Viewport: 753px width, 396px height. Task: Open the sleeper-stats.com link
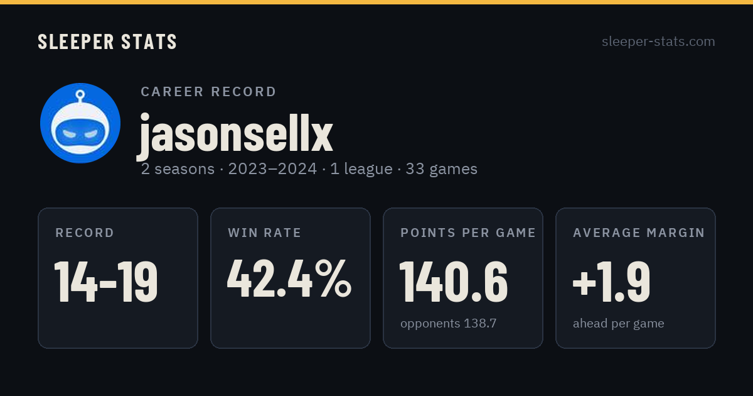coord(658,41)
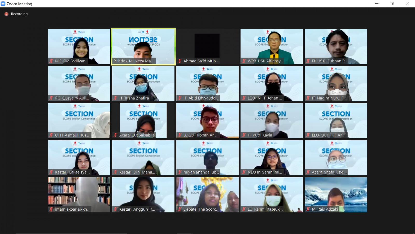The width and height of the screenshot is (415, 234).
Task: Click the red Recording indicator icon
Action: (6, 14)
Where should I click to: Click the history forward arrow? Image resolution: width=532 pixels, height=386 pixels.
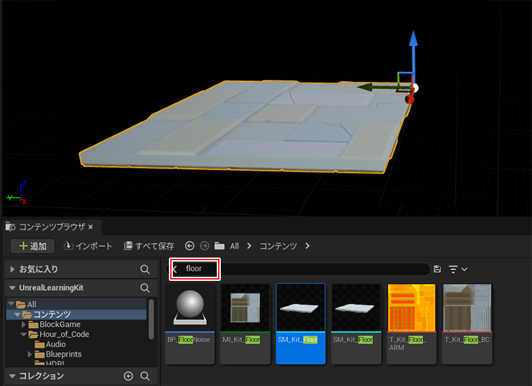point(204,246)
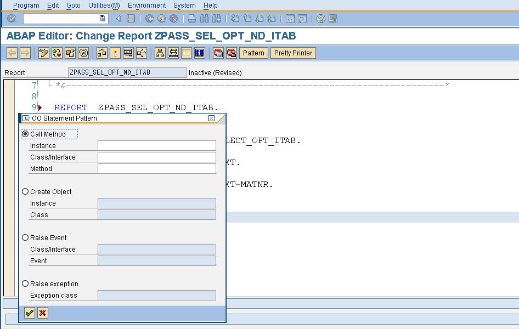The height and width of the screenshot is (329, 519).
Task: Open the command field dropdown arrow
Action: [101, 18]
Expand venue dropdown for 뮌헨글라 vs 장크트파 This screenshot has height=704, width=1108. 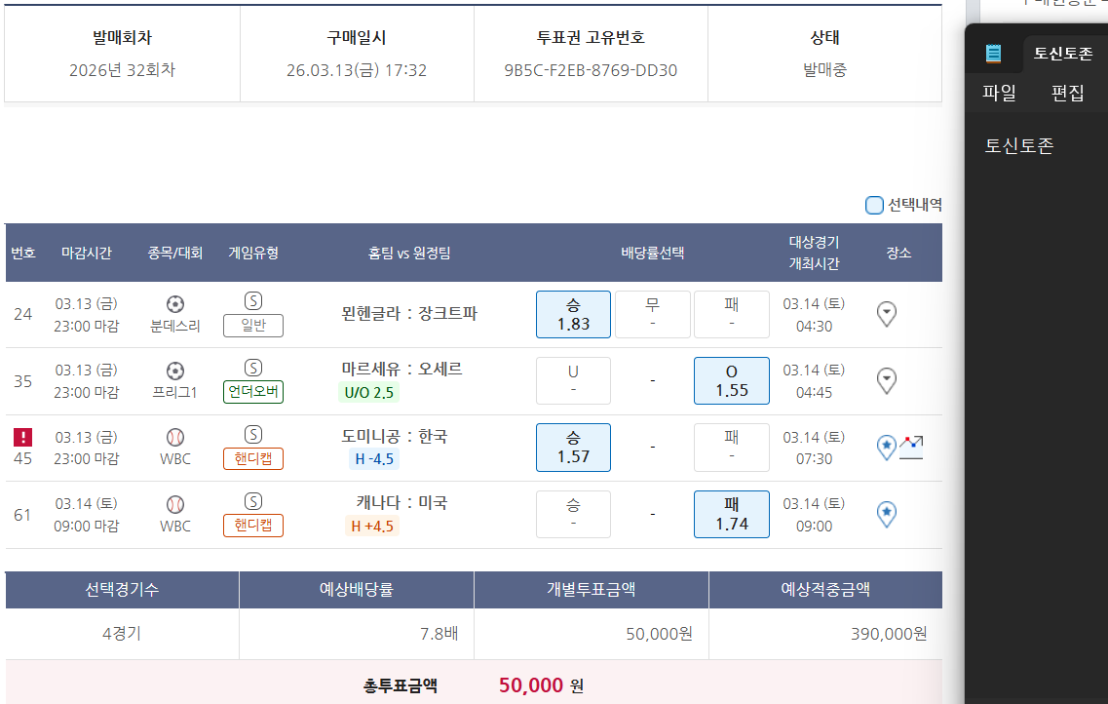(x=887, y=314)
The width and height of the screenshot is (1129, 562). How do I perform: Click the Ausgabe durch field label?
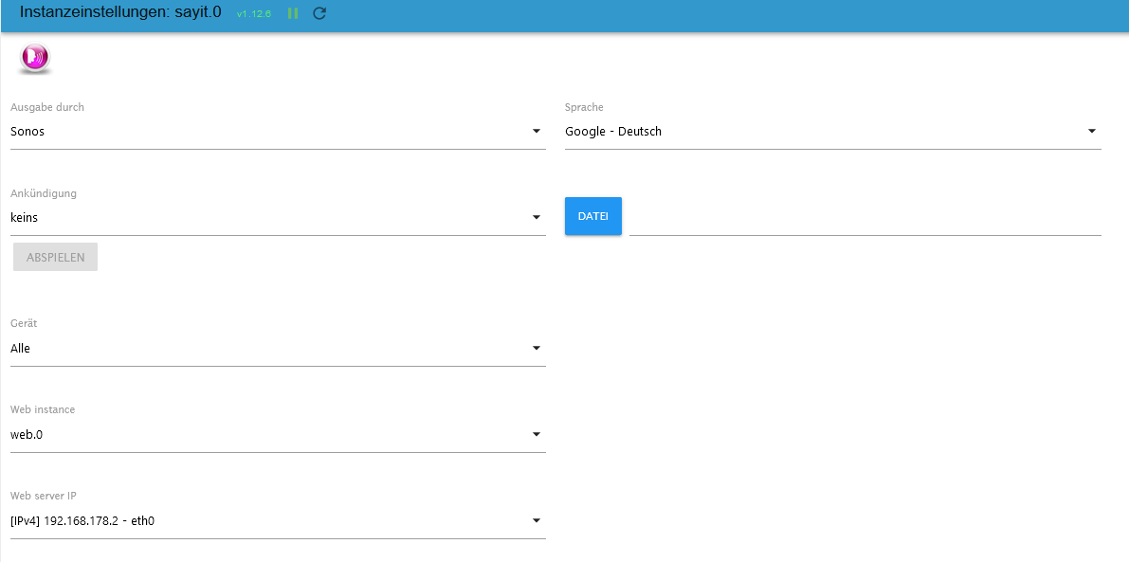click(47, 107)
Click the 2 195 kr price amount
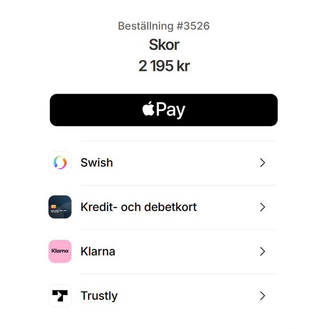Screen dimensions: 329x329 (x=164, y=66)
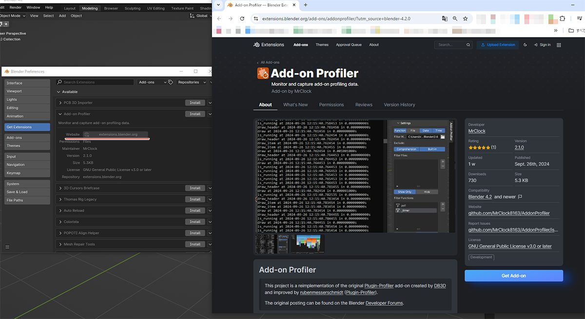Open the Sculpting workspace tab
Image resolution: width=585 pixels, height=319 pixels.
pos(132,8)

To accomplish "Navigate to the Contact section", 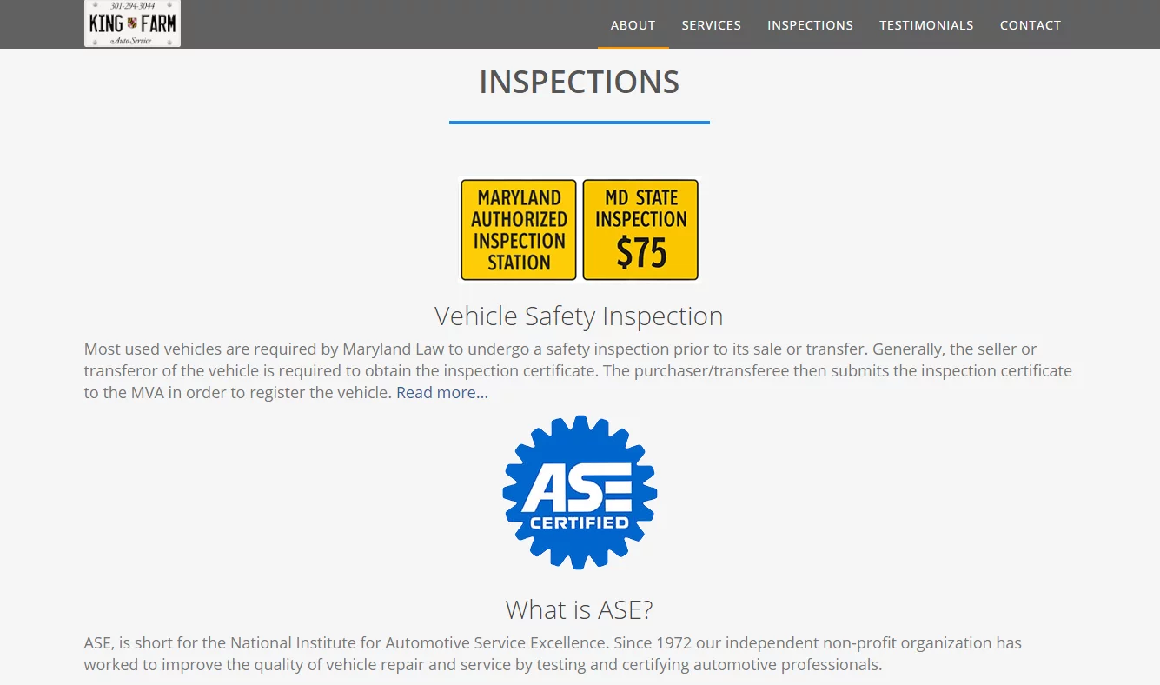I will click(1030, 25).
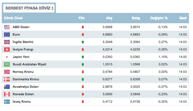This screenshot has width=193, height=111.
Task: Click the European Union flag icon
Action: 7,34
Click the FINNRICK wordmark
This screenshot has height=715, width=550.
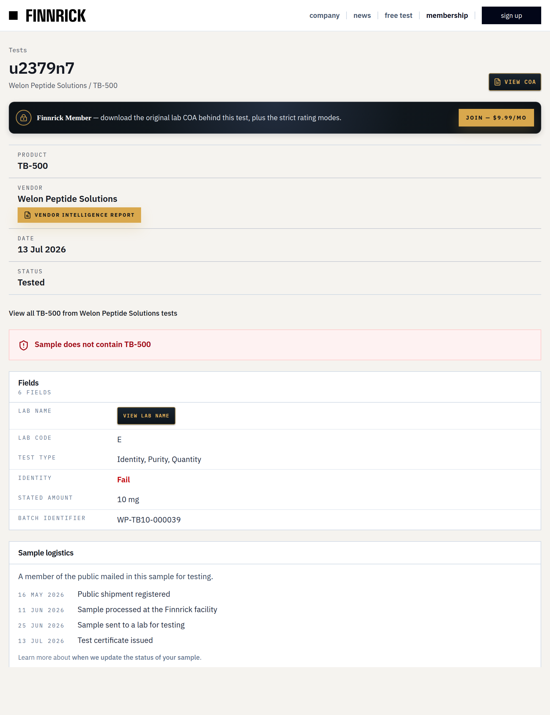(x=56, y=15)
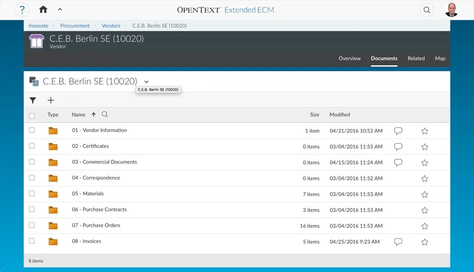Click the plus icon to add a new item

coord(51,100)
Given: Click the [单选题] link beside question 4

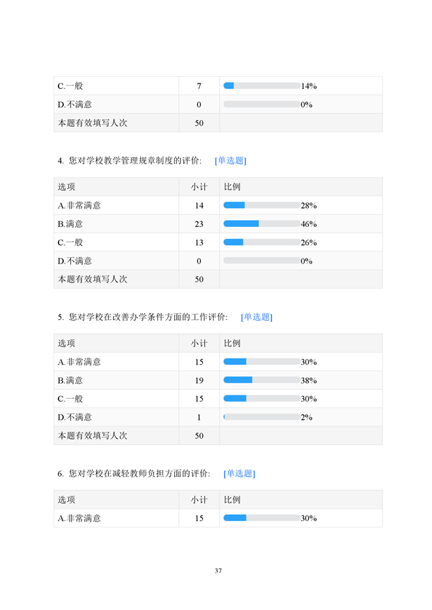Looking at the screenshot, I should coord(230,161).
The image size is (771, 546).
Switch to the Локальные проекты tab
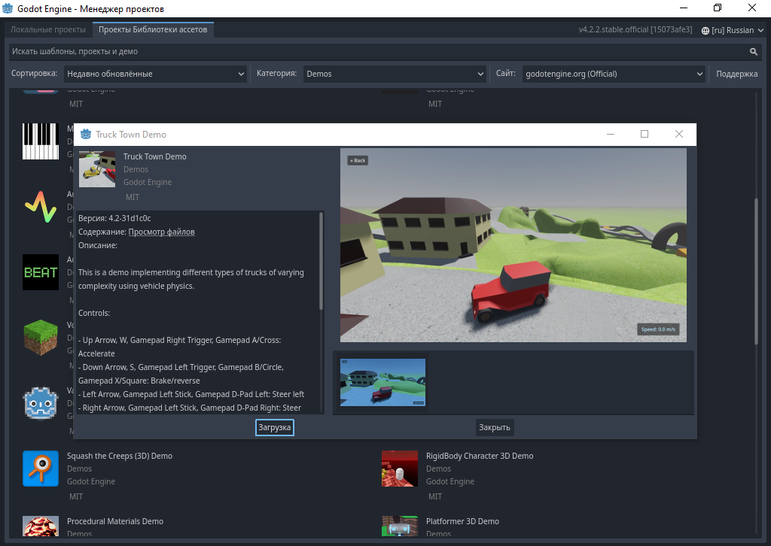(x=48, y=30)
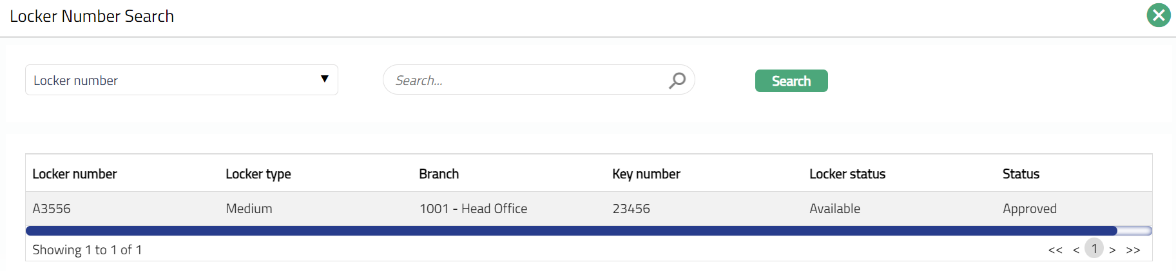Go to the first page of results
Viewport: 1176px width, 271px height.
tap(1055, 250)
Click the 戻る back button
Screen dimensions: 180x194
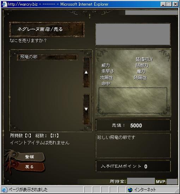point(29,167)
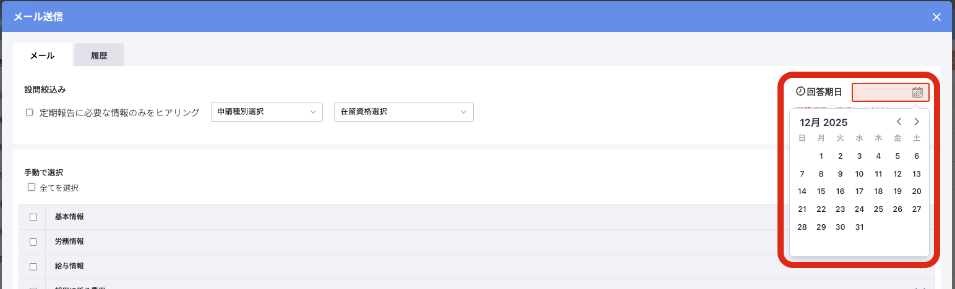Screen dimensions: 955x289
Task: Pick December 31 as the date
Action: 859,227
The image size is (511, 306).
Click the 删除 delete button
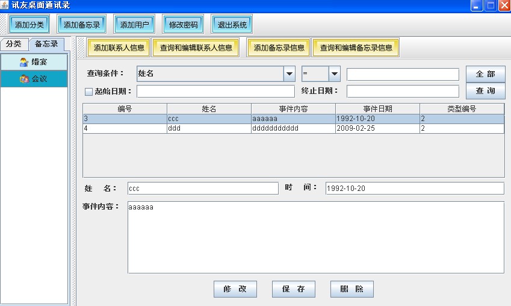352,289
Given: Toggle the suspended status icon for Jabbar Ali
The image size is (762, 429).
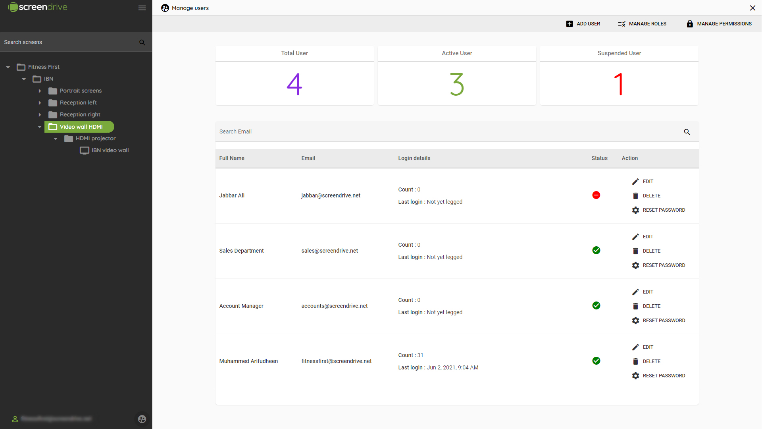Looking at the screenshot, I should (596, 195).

:: Problem statement ::
Return the material verbatim, beginning at the line that contains "Given: Toggle the" and stopping after its final line, with the pictures left out.

:: Expected answer ::
Given: Toggle the suspended status icon for Jabbar Ali
The image size is (762, 429).
Looking at the screenshot, I should (596, 195).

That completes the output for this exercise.